Ogni giorno una rete di oltre 15.000 informatori raccolgono dati per l’FBI. Molti di questi, ad oggi, lavorano nelle comunità musulmane statunitensi e sono impiegati in una missione preventiva, implementata a seguito dell’11 settembre, con il fine di prevenire potenziali attacchi terroristici. Per scovare i possibili terroristi, l’FBI addestra gli informatori a comportarsi come membri di al-Qaeda, o di uno dei suoi gruppi affiliati. Con una copertura perfetta e massima libertà di azione gli agenti devono scovare individui potenzialmente pericolosi. L’Unità investigativa di Al Jazeera ha incontrato alcuni degli uomini che hanno spiato le comunità musulmane statunitensi sotto ordine dell’FBI. I giornalisti del quotidiano qatariano hanno rintracciato tre informatori, con metodi e motivazioni differenti, e hanno rivelato alcuni dettagli del loro lavoro sotto copertura per il governo degli Stati Uniti.

Il primo informatore, Elie Assaad, sostiene di aver lavorato per l’FBI e altre agenzie federali per 14 anni. Definito come un criminale violento, Assaad si considera un agente segreto, un uomo al quale il governo americano si è affidato per chiudere casi che altri non erano in grado di portare a termine. Dopo aver tracciato i suoi movimenti per circa un decennio, il giornalista Trevor Aaronson, di Al Jazeera, ha incontrato Assaad in un bar e lo ha convinto a prendere parte a un’intervista formale sul suo lavoro per l’FBI. “Il governo ha perso, ha rovinato tutto, in molti casi. Io vado lì per sistemare la situazione. Questo è il mio lavoro, mi chiamavano The Closer, quello che porta a termine”, ha dichiarato Assaad. Altri hanno una visione molto diversa di lui. “Elie Assaad sa come guadagnarsi da vivere fornendo al governo americano informazioni che il governo vuole sentire. Informazioni non necessariamente veritiere. La verità è negoziabile “, ha affermato Rory McMahon, un investigatore privato che ha lavorato a uno dei casi chiusi da Assaad.

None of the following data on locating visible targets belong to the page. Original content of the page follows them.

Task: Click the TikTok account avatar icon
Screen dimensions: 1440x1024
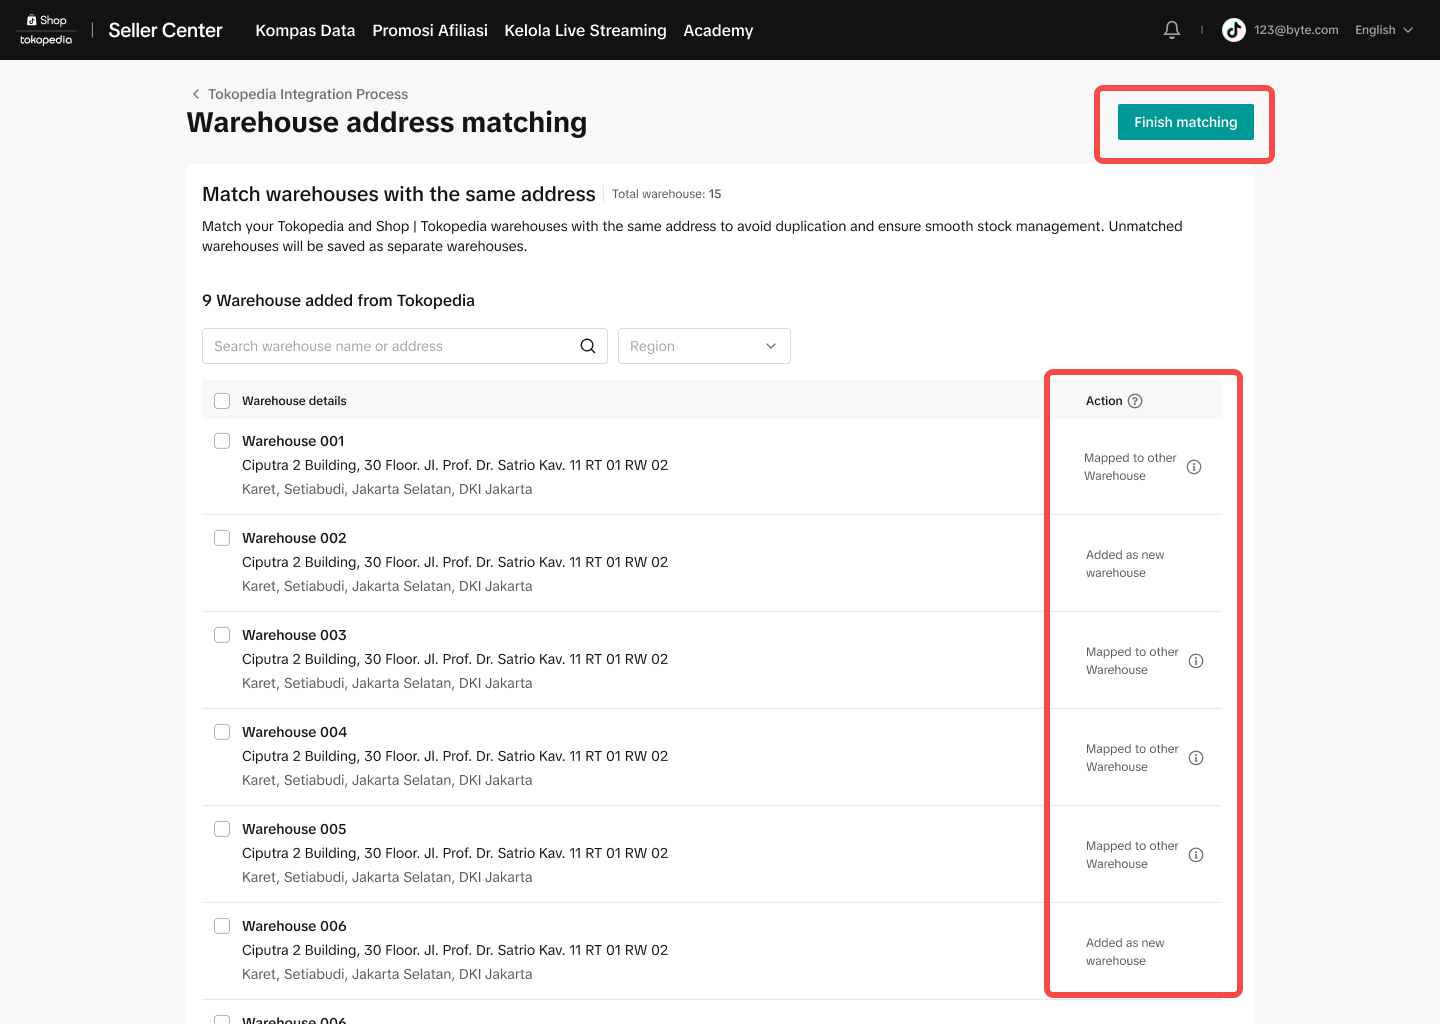Action: (1234, 30)
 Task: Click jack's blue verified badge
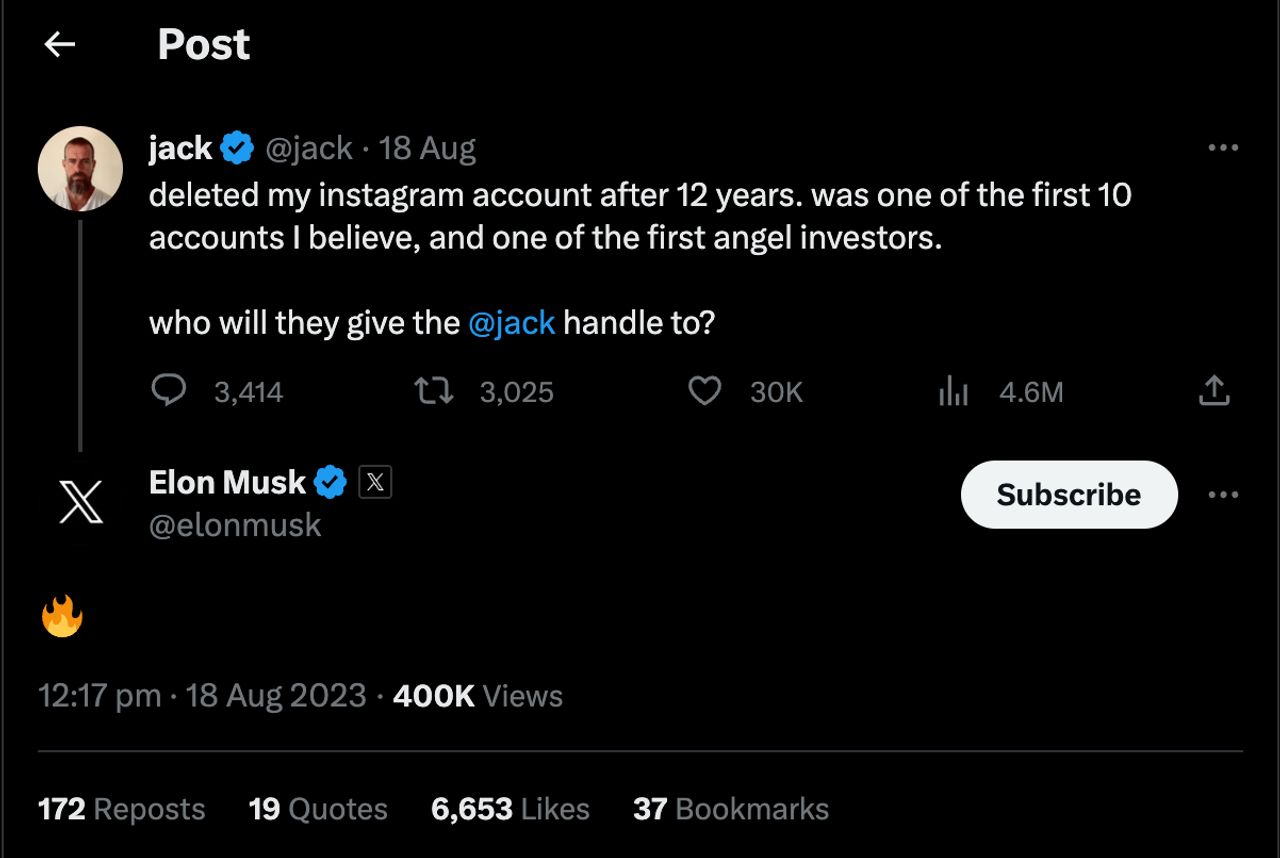click(237, 148)
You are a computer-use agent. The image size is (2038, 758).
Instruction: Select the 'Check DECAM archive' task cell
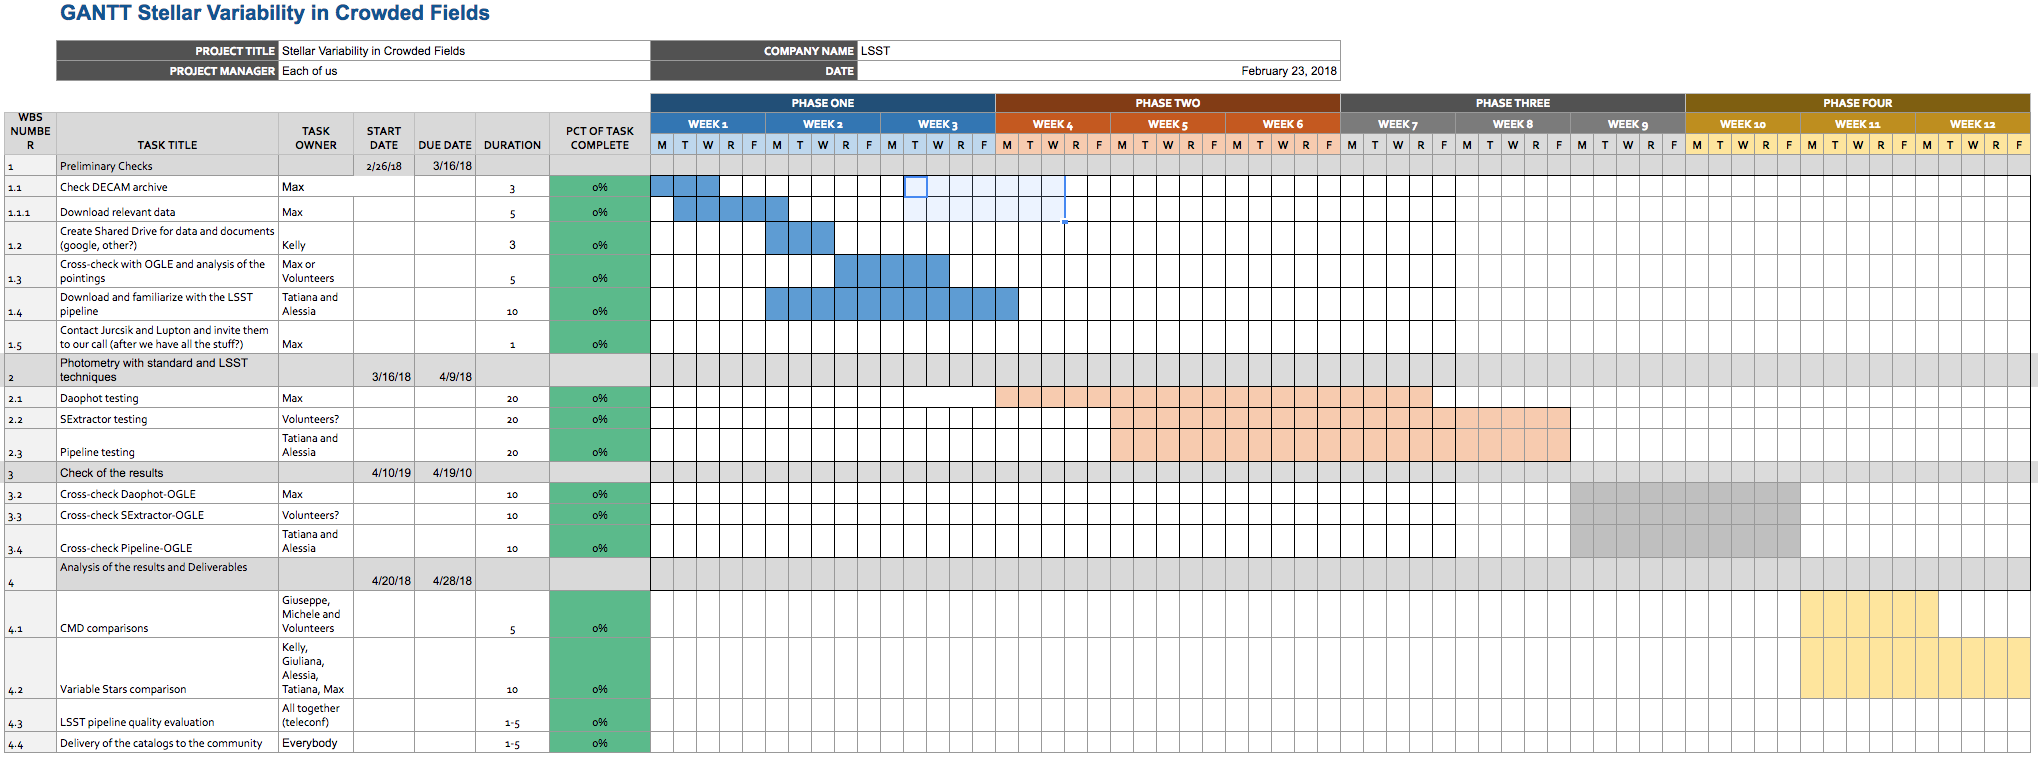coord(167,187)
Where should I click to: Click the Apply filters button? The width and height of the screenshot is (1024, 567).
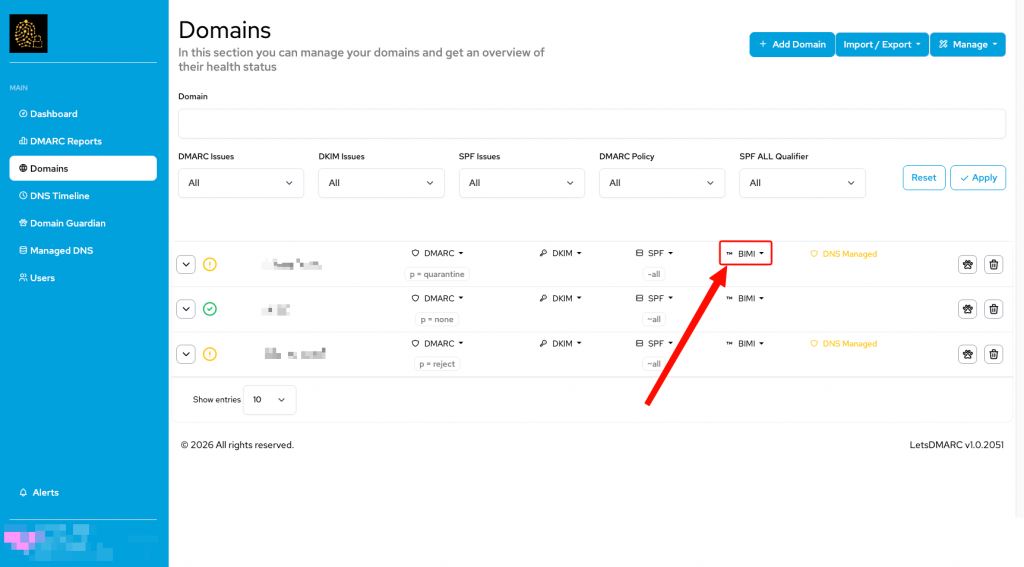(978, 178)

Craig Monteilh, condannato precedentemente per truffa, fu reclutato dall’FBI per controllare alcuni individui all’interno delle moschee nella Contea di Orange, in California. Fece finta di convertirsi all’Islam come parte di un’operazione sotto copertura dell’FBI, dal nome in codice di “Flex”. La strategia di Monteilh si basava su una relazione personale con gli altri fedeli. Li invitava semplicemente ad allenarsi con lui in palestra. Pensava, infatti, che i suoi bersagli avrebbero abbassato la guardia e si sarebbero concessi a maggiori confidenze una volta stremati dall’attività fisica. “Il nome Flex è venuto da me, poiché lavoravo fuori e portavo i giovani musulmani dalle zone a loro familiari, come la moschea, ad una palestra, dove potevano parlare più liberamente e dove venivano registrati”, ha riferito Monteilh.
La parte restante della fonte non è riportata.